Muscle memory constantly amazes me; there is so much our bodies can do without any input from our consciousness. Muscle memory is the reason why I can touch type, why my friends can play the piano and the guitar, why top chefs can get their mise en plase ready with primetime-worthy speed and exactness. When you do something enough you can stop thinking about it. But getting to the point where muscle memory takes over takes time and practice.
I find one of the most fascinating parts of spending time in a new culture to be discovering what muscle memories are necessary to make that culture tick.
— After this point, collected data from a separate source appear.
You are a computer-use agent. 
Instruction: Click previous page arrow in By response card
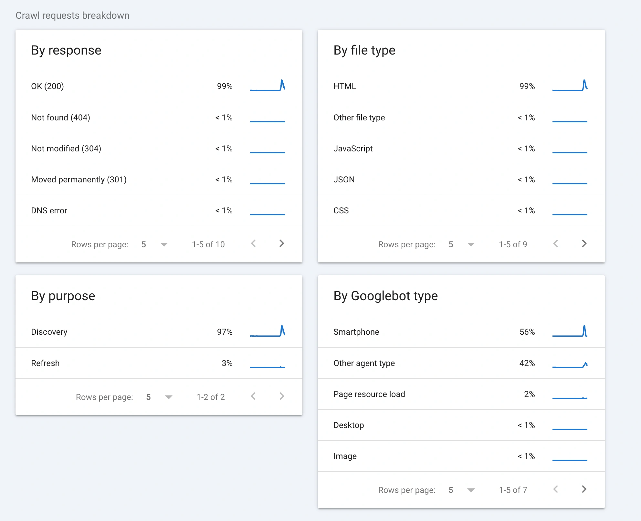point(254,244)
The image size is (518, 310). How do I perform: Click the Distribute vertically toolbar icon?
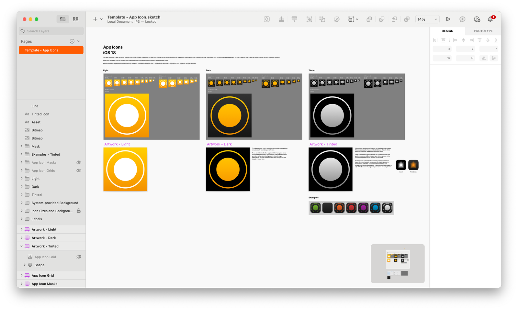click(294, 19)
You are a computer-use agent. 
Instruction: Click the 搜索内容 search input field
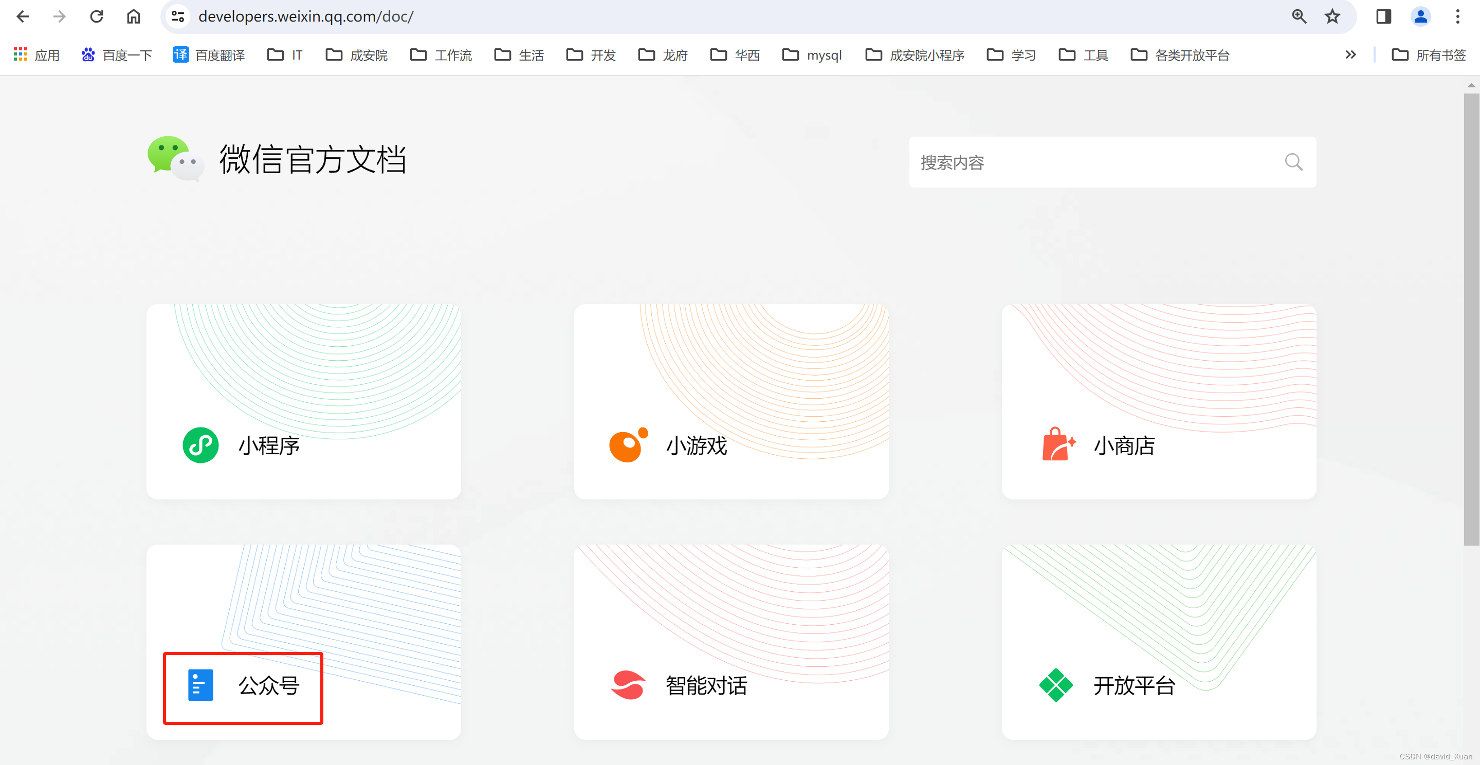pos(1092,162)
For example, Lucy told me about her work as an “envueltadora,” a coffee seedling wrapper. Her job no longer exists; but when she was younger she worked on hillside coffee seedling plantations. She and other women would sit in rows and wrap the root balls of uprooted coffee seedlings in sugarcane leaves for transportation to farms. For hours a day, 6 days a week, she would perform the same motion to tie the leaves around the baby plants. Even though this was over 30 years ago, as she described her work, she mimed the motion with her hands, and from that miming I could tell exactly how many hours she had spent wrapping coffee plants. People use the phrase, “I can feel it in my bones” to imply instinct, and I propose that we should start saying, “I know it in my muscles” to imply a knowledge that is far from superficial, knowledge that can only come from sheer volume of time and the intimate relationship of practice.
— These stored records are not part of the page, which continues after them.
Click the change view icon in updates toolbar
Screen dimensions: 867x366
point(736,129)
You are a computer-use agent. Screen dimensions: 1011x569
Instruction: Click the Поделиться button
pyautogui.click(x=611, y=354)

Evidence of just how much we can know something in our muscles is most apparent by contrast. At first glance it might not seem like that waitress is doing anything special, but as soon as you try to pick up those 5 plates and whisk them off the table the way she did, you realize it takes significant skill. Watching dads play with their daughters and try to put the clothes on Barbie, it’s instantly evident that this is not what dad does all day. He is awkward and slow and has to think about how in the world to get that rigid plastic hand through the tiny arm hole. When you compare someone who has the advantage of muscle memory to someone doing that same task for the first time, it is indisputable that our muscles have a mind of their own, that they have constant access to an inventory of finesse.
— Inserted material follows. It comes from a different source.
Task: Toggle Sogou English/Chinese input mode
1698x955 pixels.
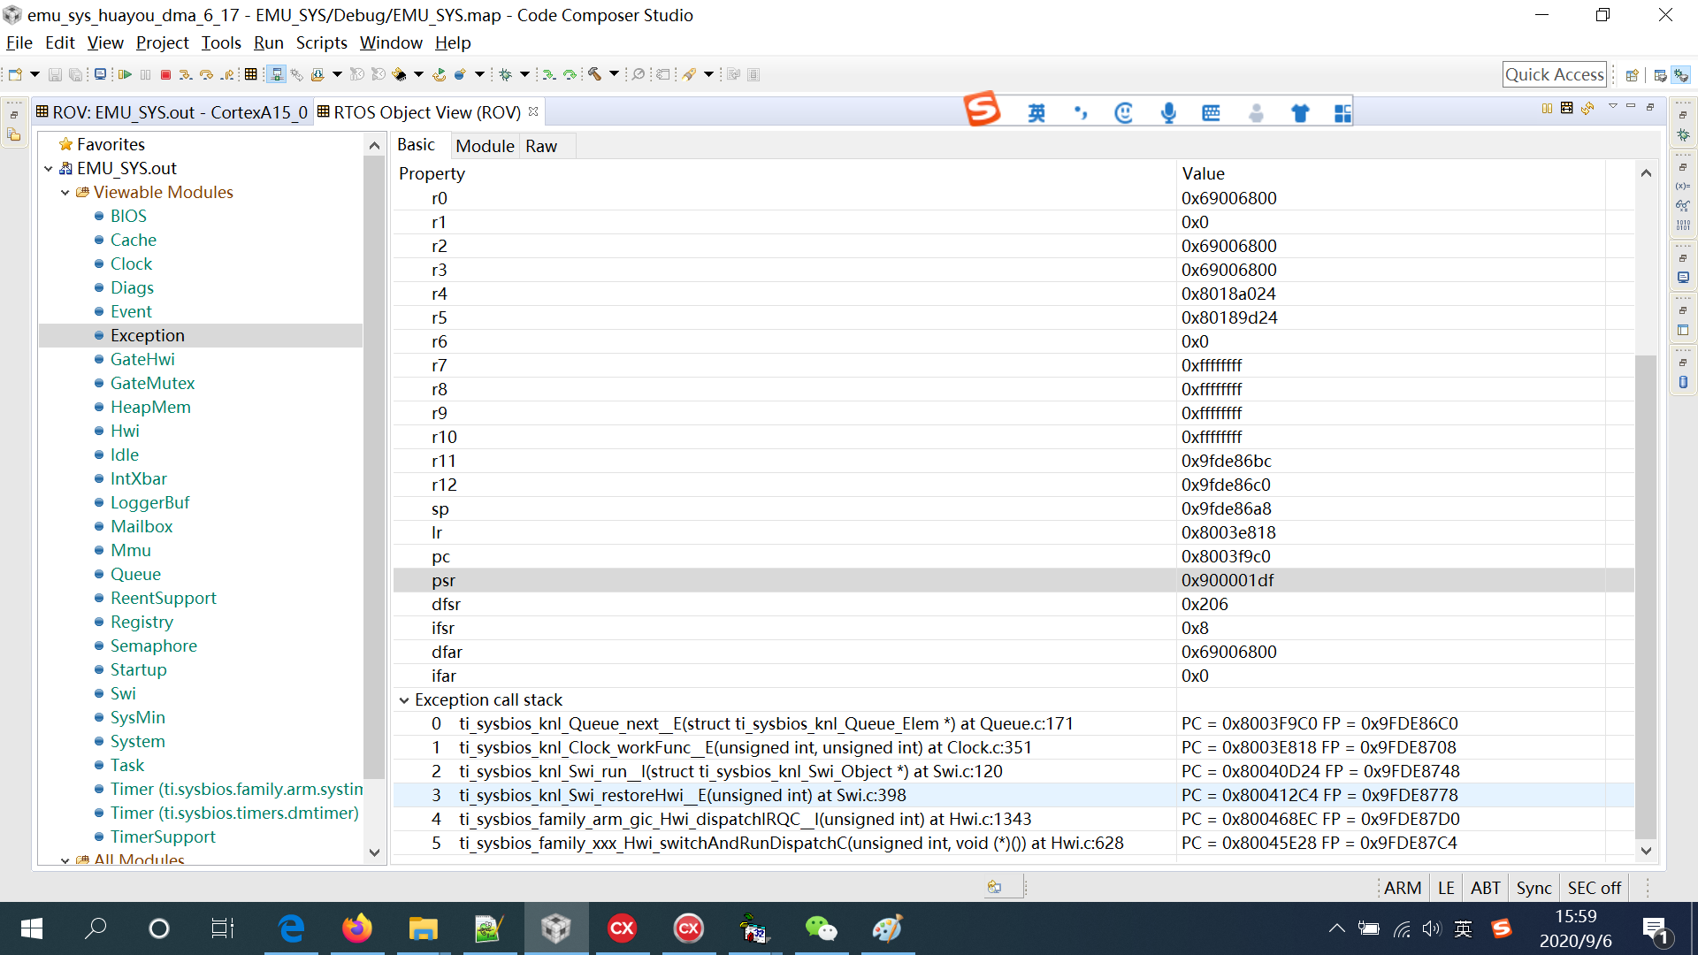Action: [x=1036, y=112]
For me, observing muscle memory, the deep ingraining of motion into ones nervous system, is the most impressive aspect of travel. Watching Costa Rican grandmothers make tortillas is as stunning as watching ballerinas pirouette; both exercise the art of knowing a movement so completely and so perfectly as to execute it immaculately every time. In theory picking coffee is simple and easy, you pull a ripe berry off a branch. But I’ve watched lifelong pickers in action, and what they are doing is not simple; it is an individual art particular to cultures that cultivate coffee. Every picker has his or her certain way to manipulate the branches, to use every finger, armpit, chin, shoulder to navigate the tree and remove the fruit as efficiently as possible. This is not something you learn in a day. And it is anything but easy.
People can dress up in different clothes and adopt new accents, but muscle memory doesn’t lie, and our movements will always communicate what we’re still learning and what we really, truly, know.